[Required actions]
a. Answer these from the EECS clusters page, marking each answer to match:
(i) How many compute nodes does the cuda cluster include?
(ii) Which Linux distribution does the cuda cluster run?
(iii) Which command gives a list of all available modulefiles?
b. According to the EECS clusters page, why must applications meant for the clusters be compiled on a CentOS system? Answer in one to three sentences.
c. Please continue the EECS clusters page from the point where it stops.

== Given text ==

Department of Electrical Engineering and Computer Science

EECS Clusters

The EECS department currently hosts one general-purpose research cluster: cuda. The cuda cluster was purchased in 2009, and includes 32 processor cores on 4 compute nodes. It also includes four nVidia Tesla GPGPU cards, and an Infiniband network.
Cluster Accounts
The EECS cuda cluster is part of the standard EECS account infrastructure; once granted access users may log in using their EECS usernames and passwords. To request access to a research cluster, send a message to ithelp(at)
CentOS Environment

The cuda cluster runs CentOS Linux (a binary-compatible clone of RedHat Linux), while most desktop and lab machines run Ubuntu Linux. Since Ubuntu and CentOS are not binary-compatible, any applications users wish to run on the clusters must be compiled on a CentOS system. In general, users should compile their code on the designated compile node, or the head node if no compile node has been assigned.
In addition, software installed on the CentOS clusters will likely be in different locations compared to Ubuntu. To alleviate this problem, users should take advantage of the Modules system, which allows easy configuration of one's shell environment.

To use Modules, you must first load the appropriate initialization files. These are located in  /usr/local/modules/init/. ZSH users should run  source /usr/local/modules/init/zsh, BASH users source /usr/local/modules/init/bash, etc. Next you must load the modulefiles that support your particular software. A list of all available modulefiles may be obtained by running module avail. Modulefiles may be loaded by running module load MODULENAME. Users who wish to submit jobs should run module load torque, while running module load cuda will allow you to compile and run code that depends on the CUDA libraries. 

Scheduling Software

Access to the cluster compute nodes is controlled through Torque/Maui, an open-source resource manager / job scheduler combo. In order to use Torque on cuda, users must load the torque modulefile as described in the “CentOS environment” section above. 

Informational Commands

showq can be used to view the current state of the cluster. It displays the number of online compute nodes and CPU cores, as well as the current usage. It also displays any active, queued, or blocked jobs. showq must be run from a terminal on the head node of the cluster being used.
cudahead% showq
ACTIVE JOBS--------------------
9                  steadmon    Running    16    00:59:30  Fri Sep 11 11:21:31
     1 Active Job       16 of   32 Processors Active (50.00%)
                         2 of    4 Nodes Active      (50.00%)

===
== Data provided ==

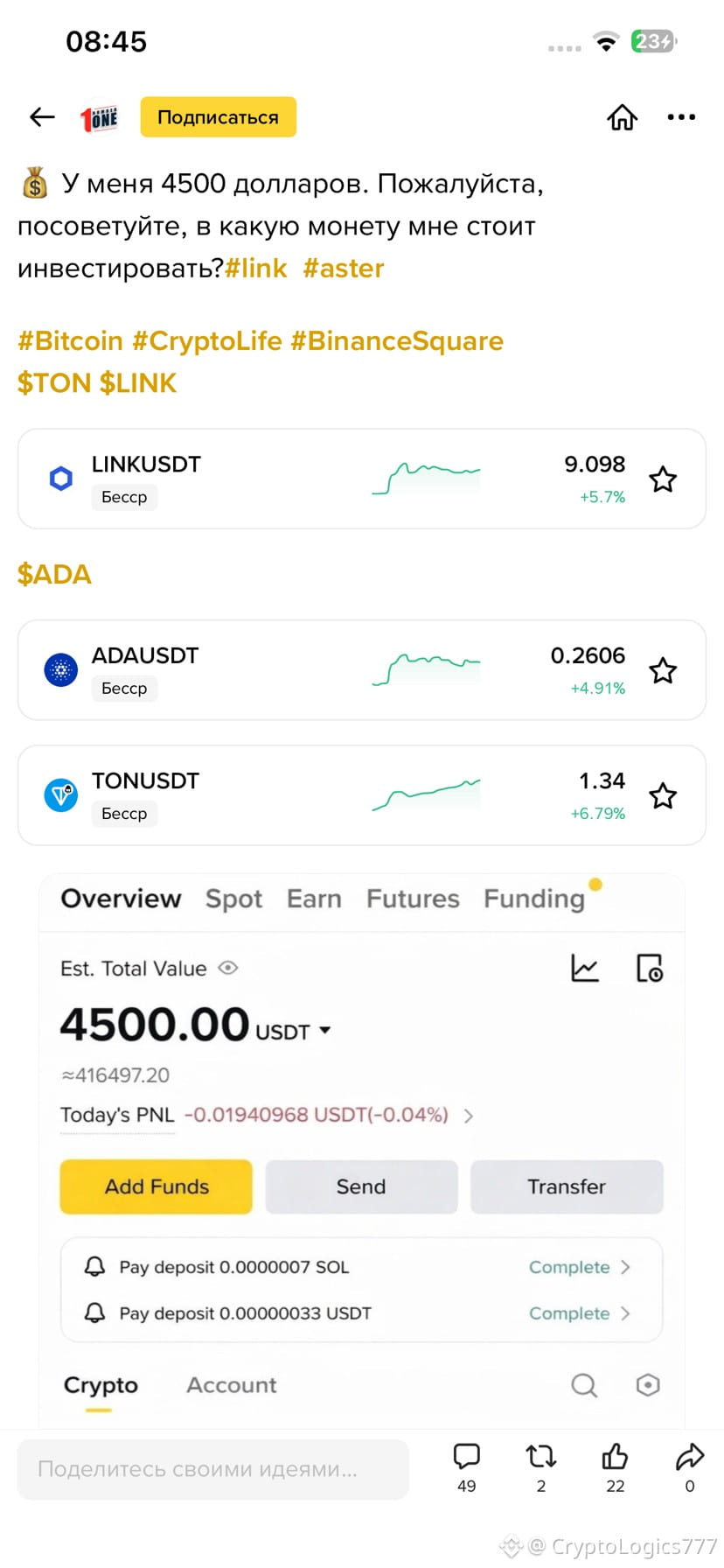Expand the USDT currency dropdown arrow
This screenshot has height=1568, width=724.
click(x=325, y=1031)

===

[Responses in order]
a.
(i) 4 compute nodes.
(ii) CentOS Linux.
(iii) module avail

b. The cuda cluster runs CentOS Linux, while most desktop and lab machines run Ubuntu Linux. Because Ubuntu and CentOS are not binary-compatible, code built on the Ubuntu machines won't run on the cluster.

c.
IDLE JOBS----------------------
10                 steadmon       Idle    24     1:00:00  Fri Sep 11 11:21:58
1 Idle Job 

BLOCKED JOBS----------------

Total Jobs: 2   Active Jobs: 1   Idle Jobs: 1   Blocked Jobs: 0

showstart JOB_ID shows an estimated start time for a queued job.

cudahead:~> showstart 10
job 10 requires 24 procs for 1:00:00
Earliest start in         00:59:24 on Fri Sep 11 12:21:31
Earliest completion in     1:59:24 on Fri Sep 11 13:21:31
Best Partition: DEFAULT

Scheduling Commands

qsub may be used to schedule new interactive or batch jobs. Interactive jobs start a shell session on a single compute node, while batch jobs run a user-provided script on a single compute node. It is important to remember that you are responsible for starting your code on the additional assigned compute nodes; this may be done with ssh, MPI programs such as mpirun, or some other method.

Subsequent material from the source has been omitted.